Print, unchanged, the line containing "[Facebook] (92, 992)" along with all lines that follow it to the end of the listing.

*****

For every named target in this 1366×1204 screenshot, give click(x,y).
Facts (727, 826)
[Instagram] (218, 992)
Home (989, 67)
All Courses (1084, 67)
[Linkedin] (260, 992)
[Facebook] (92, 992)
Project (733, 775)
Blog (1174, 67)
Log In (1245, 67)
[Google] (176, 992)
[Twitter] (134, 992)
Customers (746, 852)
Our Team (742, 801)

*****

# Response below
[Facebook] (92, 992)
Project (733, 775)
Blog (1174, 67)
Log In (1245, 67)
[Google] (176, 992)
[Twitter] (134, 992)
Customers (746, 852)
Our Team (742, 801)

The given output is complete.